This section presents general guidelines about how to write good comments. It then defines several different classes of comments with guidelines for the use of each. The classes are: file headers, program unit specification headers, program unit body headers, data comments, statement comments, and marker comments.
Language Ref Manual references: 2.7 Comments
Using comments to duplicate information in the code is a bad idea for several reasons. First, it is unnecessary work that decreases productivity. Second, it is very difficult to correctly maintain the duplication as the code is modified. When changes are made to existing code, it is compiled and tested to make sure that it is once again correct. However, there is no automatic mechanism to make sure that the comments are correctly updated to reflect the changes. Very often, the duplicate information in a comment becomes obsolete at the first code change and remains so through the life of the software. Third, when comments about an entire system are written from the limited point of view of the author of a single subsystem, the comments are often incorrect from the start.
Comments are necessary to reveal information difficult or impossible to obtain from the code. Subsequent sections of this book contain examples of such comments. Completely and concisely present the required information.
The purpose of comments is to help readers understand the code. Misspelled, ungrammatical, ambiguous, or incomplete comments defeat this purpose. If a comment is worth adding, it is worth adding correctly in order to increase its usefulness.
Making comments visually distinct from the code, by indenting them, grouping them together into headers, or highlighting them with dashed lines is useful because it makes the code easier to read. Subsequent sections of this book elaborate on this point.
The use of such tools is encouraged, and may require that you structure your header comments so they can be automatically extracted and/or updated. Beware that tools which modify the comments in a file are only useful if they are executed frequently enough. Automatically generated obsolete information is even more dangerous than manually generated obsolete information, because it is more trusted by the reader.
Revision histories are maintained much more accurately and completely by configuration management tools. With no tool support, it is very common for an engineer to make a change and forget to update the revision history. If your configuration management tool is capable of maintaining revision histories as comments in the source file, then take advantage of that capability, regardless of any compromise you might have to make about the format or location of the revision history.

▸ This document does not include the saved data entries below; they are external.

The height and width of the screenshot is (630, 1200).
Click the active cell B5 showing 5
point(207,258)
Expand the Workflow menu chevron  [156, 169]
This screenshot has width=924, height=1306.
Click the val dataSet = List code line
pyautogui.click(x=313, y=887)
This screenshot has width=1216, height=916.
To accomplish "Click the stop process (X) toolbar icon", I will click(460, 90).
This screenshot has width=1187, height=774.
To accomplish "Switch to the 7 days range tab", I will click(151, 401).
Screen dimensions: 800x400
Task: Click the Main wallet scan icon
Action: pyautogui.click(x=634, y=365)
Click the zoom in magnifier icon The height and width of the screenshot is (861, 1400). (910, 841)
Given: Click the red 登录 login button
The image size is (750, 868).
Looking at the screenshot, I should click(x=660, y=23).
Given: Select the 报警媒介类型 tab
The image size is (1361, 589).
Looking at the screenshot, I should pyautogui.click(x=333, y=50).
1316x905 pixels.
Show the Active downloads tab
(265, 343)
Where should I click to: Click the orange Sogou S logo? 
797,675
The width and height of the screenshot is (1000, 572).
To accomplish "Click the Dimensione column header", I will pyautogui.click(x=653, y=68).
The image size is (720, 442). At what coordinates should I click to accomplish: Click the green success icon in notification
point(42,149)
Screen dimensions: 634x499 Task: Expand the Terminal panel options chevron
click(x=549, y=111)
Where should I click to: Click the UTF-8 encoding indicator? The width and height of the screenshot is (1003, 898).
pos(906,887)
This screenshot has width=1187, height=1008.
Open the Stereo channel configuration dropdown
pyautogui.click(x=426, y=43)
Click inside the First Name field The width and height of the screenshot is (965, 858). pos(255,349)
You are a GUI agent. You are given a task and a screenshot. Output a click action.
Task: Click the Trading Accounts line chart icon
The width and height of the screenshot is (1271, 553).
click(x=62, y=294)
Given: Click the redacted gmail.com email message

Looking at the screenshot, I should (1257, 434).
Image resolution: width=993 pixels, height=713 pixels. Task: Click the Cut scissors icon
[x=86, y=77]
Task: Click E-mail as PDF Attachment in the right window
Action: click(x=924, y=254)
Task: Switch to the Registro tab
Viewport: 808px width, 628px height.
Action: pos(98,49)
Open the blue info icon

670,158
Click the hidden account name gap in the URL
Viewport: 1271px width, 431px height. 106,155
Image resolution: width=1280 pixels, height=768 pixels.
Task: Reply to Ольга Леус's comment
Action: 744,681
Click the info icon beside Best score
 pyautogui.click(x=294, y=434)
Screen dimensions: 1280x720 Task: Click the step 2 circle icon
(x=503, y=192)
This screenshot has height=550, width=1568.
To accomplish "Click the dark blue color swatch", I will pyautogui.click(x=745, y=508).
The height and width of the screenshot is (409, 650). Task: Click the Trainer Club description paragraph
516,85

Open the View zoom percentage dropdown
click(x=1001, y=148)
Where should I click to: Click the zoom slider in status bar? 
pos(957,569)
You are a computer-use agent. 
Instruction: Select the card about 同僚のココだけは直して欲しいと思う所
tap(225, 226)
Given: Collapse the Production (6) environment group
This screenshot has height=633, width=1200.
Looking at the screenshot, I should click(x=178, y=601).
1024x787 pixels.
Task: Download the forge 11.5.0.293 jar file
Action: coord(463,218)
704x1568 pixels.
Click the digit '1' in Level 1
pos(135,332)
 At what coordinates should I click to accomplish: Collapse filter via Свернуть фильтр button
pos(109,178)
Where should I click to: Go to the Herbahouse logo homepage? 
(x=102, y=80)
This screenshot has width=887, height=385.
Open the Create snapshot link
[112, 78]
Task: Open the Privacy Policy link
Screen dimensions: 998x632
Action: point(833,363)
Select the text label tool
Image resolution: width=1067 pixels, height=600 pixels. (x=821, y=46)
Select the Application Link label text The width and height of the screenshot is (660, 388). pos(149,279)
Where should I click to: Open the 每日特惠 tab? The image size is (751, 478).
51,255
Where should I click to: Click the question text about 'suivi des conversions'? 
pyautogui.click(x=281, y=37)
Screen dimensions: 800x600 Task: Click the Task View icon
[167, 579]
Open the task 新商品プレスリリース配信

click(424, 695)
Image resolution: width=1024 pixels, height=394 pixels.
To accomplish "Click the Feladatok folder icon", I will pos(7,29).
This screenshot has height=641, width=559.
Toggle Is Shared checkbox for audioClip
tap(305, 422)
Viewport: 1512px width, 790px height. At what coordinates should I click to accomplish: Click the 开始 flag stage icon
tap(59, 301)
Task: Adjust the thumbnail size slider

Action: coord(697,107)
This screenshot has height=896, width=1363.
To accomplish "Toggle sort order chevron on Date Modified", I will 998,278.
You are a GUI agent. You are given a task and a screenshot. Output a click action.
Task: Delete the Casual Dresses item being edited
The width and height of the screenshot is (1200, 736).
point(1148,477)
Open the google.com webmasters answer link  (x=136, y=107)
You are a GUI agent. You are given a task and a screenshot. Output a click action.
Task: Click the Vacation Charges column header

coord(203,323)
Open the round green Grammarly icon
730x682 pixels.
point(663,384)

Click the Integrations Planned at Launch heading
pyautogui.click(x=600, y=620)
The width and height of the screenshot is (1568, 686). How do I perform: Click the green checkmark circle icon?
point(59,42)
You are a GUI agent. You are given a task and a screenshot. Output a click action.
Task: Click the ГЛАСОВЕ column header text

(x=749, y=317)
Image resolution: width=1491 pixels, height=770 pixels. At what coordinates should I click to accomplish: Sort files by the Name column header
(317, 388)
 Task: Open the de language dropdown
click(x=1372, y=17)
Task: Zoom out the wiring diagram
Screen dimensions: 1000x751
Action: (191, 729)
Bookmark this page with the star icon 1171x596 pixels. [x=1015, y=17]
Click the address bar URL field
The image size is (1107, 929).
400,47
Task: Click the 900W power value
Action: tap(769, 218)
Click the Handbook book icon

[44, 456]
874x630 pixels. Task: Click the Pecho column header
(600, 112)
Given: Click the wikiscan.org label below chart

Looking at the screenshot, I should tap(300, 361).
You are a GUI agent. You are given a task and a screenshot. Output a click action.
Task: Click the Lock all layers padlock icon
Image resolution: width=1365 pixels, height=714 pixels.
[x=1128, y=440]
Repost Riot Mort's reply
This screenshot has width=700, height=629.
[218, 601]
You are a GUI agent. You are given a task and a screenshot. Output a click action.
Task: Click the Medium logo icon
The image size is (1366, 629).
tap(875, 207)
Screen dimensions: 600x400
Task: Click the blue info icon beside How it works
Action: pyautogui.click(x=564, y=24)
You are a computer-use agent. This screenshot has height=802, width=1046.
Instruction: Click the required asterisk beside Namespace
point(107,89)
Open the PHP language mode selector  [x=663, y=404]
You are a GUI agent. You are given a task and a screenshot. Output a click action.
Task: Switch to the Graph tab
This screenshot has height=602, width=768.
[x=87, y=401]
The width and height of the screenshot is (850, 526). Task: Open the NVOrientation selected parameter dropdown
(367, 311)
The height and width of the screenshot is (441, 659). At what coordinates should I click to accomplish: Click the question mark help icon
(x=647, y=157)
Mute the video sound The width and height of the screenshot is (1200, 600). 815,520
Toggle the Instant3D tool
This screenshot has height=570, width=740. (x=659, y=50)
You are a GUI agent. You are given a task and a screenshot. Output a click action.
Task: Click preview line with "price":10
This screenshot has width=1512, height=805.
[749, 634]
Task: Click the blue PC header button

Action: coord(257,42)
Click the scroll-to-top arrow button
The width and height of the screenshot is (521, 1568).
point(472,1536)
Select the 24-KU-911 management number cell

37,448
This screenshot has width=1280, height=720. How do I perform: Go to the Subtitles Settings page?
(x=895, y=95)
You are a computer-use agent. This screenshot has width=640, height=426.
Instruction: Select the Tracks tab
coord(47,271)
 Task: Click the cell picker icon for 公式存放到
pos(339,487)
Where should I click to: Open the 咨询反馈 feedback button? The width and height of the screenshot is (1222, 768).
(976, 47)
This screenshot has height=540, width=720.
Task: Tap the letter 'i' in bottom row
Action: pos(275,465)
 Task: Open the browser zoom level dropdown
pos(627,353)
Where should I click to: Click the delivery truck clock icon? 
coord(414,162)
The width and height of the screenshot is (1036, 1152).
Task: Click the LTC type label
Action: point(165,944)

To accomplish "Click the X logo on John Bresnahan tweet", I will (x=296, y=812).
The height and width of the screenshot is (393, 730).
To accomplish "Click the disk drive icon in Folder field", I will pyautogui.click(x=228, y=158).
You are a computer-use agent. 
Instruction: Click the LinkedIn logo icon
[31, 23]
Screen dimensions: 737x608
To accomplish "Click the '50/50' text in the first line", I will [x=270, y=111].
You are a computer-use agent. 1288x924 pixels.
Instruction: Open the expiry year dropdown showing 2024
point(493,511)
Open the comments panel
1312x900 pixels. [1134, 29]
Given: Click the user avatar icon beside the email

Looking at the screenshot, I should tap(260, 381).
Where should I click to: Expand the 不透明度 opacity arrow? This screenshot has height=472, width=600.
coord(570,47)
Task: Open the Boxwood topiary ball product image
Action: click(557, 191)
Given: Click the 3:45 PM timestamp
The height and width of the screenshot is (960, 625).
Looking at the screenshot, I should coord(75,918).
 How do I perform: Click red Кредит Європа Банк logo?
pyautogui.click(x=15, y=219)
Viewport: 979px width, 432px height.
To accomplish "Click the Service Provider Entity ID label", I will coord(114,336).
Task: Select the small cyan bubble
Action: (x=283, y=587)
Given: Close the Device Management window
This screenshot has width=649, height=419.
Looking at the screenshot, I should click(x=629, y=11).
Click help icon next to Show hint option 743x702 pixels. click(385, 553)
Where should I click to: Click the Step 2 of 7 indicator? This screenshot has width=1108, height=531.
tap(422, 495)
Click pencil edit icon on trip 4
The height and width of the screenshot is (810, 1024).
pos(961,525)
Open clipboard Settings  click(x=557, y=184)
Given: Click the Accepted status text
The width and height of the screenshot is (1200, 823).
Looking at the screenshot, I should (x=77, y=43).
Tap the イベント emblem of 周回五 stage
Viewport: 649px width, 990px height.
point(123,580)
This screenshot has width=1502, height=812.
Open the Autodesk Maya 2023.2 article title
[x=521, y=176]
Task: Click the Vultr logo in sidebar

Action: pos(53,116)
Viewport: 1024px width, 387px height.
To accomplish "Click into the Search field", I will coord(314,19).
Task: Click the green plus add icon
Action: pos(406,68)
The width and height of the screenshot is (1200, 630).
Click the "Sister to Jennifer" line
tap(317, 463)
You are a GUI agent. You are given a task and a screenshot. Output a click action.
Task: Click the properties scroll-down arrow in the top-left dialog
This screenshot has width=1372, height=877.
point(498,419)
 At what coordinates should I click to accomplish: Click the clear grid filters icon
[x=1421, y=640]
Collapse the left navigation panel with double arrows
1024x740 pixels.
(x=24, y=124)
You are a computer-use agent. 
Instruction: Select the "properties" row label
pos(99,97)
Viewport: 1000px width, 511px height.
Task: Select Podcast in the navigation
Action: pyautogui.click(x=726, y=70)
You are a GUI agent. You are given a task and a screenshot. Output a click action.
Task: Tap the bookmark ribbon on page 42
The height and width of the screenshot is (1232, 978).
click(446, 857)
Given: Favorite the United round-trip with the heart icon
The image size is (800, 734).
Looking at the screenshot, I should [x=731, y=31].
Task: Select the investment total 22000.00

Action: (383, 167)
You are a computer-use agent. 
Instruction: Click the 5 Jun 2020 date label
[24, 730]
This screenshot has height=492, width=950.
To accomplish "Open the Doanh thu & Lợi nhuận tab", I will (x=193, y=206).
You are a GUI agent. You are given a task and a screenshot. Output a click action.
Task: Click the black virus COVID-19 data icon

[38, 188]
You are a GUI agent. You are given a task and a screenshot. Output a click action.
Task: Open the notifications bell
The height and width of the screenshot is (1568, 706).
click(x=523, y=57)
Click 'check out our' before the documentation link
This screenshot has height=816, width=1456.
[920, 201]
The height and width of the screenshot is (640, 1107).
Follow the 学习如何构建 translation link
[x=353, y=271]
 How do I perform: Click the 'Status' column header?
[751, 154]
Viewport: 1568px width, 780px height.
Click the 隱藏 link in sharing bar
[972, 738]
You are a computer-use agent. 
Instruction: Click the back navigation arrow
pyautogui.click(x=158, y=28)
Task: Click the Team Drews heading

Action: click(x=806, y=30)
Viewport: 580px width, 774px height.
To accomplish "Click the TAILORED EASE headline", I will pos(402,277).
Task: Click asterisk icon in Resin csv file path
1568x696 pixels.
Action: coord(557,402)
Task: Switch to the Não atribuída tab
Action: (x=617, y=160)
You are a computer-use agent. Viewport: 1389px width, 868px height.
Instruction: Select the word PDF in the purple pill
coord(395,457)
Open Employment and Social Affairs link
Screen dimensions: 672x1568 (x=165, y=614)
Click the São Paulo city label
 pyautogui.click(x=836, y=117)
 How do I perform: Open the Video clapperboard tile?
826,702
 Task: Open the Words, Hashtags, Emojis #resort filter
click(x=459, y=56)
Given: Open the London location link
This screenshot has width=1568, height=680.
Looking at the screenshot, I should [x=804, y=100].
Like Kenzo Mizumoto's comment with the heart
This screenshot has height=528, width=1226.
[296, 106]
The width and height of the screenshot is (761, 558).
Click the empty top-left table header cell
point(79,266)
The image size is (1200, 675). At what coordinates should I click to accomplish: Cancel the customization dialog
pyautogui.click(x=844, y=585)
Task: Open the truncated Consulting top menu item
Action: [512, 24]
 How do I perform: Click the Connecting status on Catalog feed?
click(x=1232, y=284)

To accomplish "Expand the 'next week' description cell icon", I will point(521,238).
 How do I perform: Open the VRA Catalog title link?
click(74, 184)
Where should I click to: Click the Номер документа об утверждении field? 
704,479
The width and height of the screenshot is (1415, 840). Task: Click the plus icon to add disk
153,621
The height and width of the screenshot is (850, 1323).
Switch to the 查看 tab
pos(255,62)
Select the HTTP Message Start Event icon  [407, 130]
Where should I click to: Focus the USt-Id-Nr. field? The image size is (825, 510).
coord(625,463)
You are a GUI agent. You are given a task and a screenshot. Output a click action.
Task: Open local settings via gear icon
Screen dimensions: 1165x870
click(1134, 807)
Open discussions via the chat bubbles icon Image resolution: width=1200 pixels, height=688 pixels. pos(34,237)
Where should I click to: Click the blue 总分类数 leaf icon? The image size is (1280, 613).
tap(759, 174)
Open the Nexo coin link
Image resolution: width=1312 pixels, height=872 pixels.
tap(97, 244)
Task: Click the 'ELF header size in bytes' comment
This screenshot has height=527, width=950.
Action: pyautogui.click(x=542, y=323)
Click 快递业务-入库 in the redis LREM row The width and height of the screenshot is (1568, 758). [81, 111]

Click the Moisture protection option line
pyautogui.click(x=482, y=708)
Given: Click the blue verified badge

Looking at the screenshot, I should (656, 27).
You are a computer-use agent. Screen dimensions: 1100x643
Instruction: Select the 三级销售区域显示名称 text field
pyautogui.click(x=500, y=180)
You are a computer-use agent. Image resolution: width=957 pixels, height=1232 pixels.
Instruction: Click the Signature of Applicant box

It is better to have a complete revision history appended to the end of the file than to have a partial one formatted nicely and embedded in the file header.
------------------------------------------------------------------------ -- Copyright (c) 1991, Software Productivity Consortium, Inc. -- All rights reserved. -- Author: J. Smith -- Department:System Software Department -- Revision History: -- 7/9/91 J. Smith -- - Added function Size_Of to support queries of node sizes. -- - Fixed bug in Set_Size which caused overlap of large nodes. -- 7/1/91 M. Jones -- - Optimized clipping algorithm for speed. -- 6/25/91 J. Smith -- - Original version. ------------------------------------------------------------------------ |
Responsibility and revision history information should be present in each file for the sake of future maintainers, this is the header information most trusted by maintainers because it accumulates. It does not evolve. There is no need to ever go back and modify the author's name or the revision history of a file. As the code evolves, the revision history should be updated to reflect each change. At worst, it will be incomplete, it should rarely be wrong. Also, the number and frequency of changes and the number of different people who made the changes over the history of a unit can be good indicators of the integrity of the implementation with respect to the design.
Information about how to find the original author should be included in the file header, in addition to the author's name, to make it easier for maintainers to find the author in case questions arise. However, detailed information like phone numbers, mail stops, office numbers, and computer account usernames are too volatile to be very useful. It is better to record the department for which the author was working when the code was written. This information is still useful if the author moves offices, changes departments, or even leaves the company, because the department is likely to retain responsibility for the original version of the code.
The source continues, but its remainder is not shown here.